→ **Exercise brief**
Each record is to be transcribed exactly.

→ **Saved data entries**
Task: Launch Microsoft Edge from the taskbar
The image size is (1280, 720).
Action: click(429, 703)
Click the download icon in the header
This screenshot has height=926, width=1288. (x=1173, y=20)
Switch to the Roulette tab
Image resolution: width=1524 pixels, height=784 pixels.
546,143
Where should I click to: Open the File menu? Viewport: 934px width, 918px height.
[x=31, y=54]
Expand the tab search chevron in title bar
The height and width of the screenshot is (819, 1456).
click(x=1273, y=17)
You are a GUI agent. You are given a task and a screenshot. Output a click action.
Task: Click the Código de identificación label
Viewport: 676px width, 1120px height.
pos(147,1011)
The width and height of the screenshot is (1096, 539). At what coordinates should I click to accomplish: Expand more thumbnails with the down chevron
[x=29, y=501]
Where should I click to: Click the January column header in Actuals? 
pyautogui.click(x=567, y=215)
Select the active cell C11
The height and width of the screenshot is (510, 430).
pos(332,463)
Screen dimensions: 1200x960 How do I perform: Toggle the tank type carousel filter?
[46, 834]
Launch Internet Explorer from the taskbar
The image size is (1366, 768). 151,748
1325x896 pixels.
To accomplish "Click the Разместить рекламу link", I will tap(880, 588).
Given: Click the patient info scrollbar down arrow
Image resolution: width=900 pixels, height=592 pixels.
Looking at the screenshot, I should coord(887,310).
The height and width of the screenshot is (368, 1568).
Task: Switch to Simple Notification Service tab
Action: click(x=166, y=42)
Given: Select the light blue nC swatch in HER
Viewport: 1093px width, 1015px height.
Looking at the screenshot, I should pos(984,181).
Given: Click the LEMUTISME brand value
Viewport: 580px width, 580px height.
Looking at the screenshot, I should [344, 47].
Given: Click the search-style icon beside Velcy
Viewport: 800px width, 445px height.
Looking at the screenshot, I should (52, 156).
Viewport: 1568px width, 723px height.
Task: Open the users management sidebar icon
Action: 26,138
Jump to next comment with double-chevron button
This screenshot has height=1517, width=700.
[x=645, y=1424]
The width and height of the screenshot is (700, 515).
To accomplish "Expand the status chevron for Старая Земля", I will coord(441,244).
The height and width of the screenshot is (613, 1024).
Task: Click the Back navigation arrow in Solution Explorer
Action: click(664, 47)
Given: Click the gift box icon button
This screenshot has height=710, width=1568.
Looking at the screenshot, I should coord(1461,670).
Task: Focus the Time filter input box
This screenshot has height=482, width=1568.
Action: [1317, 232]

→ **Response**
Task: Launch Microsoft Edge from the taskbar
The image size is (1280, 720).
Action: click(429, 703)
Click the download icon in the header
This screenshot has height=926, width=1288. (x=1173, y=20)
Switch to the Roulette tab
Image resolution: width=1524 pixels, height=784 pixels.
546,143
Where should I click to: Open the File menu? Viewport: 934px width, 918px height.
[x=31, y=54]
Expand the tab search chevron in title bar
The height and width of the screenshot is (819, 1456).
click(x=1273, y=17)
You are a GUI agent. You are given a task and a screenshot. Output a click action.
Task: Click the Código de identificación label
Viewport: 676px width, 1120px height.
pos(147,1011)
The width and height of the screenshot is (1096, 539). At what coordinates should I click to accomplish: Expand more thumbnails with the down chevron
[x=29, y=501]
Where should I click to: Click the January column header in Actuals? 
pyautogui.click(x=567, y=215)
Select the active cell C11
The height and width of the screenshot is (510, 430).
pos(332,463)
Screen dimensions: 1200x960 How do I perform: Toggle the tank type carousel filter?
[46, 834]
Launch Internet Explorer from the taskbar
The image size is (1366, 768). 151,748
1325x896 pixels.
To accomplish "Click the Разместить рекламу link", I will tap(880, 588).
Given: Click the patient info scrollbar down arrow
Image resolution: width=900 pixels, height=592 pixels.
Looking at the screenshot, I should coord(887,310).
The height and width of the screenshot is (368, 1568).
Task: Switch to Simple Notification Service tab
Action: click(x=166, y=42)
Given: Select the light blue nC swatch in HER
Viewport: 1093px width, 1015px height.
Looking at the screenshot, I should pos(984,181).
Given: Click the LEMUTISME brand value
Viewport: 580px width, 580px height.
Looking at the screenshot, I should [344, 47].
Given: Click the search-style icon beside Velcy
Viewport: 800px width, 445px height.
Looking at the screenshot, I should (52, 156).
Viewport: 1568px width, 723px height.
Task: Open the users management sidebar icon
Action: 26,138
Jump to next comment with double-chevron button
This screenshot has height=1517, width=700.
[x=645, y=1424]
The width and height of the screenshot is (700, 515).
To accomplish "Expand the status chevron for Старая Земля", I will coord(441,244).
The height and width of the screenshot is (613, 1024).
Task: Click the Back navigation arrow in Solution Explorer
Action: click(664, 47)
Given: Click the gift box icon button
This screenshot has height=710, width=1568.
Looking at the screenshot, I should coord(1461,670).
Task: Focus the Time filter input box
This screenshot has height=482, width=1568.
Action: [1317, 232]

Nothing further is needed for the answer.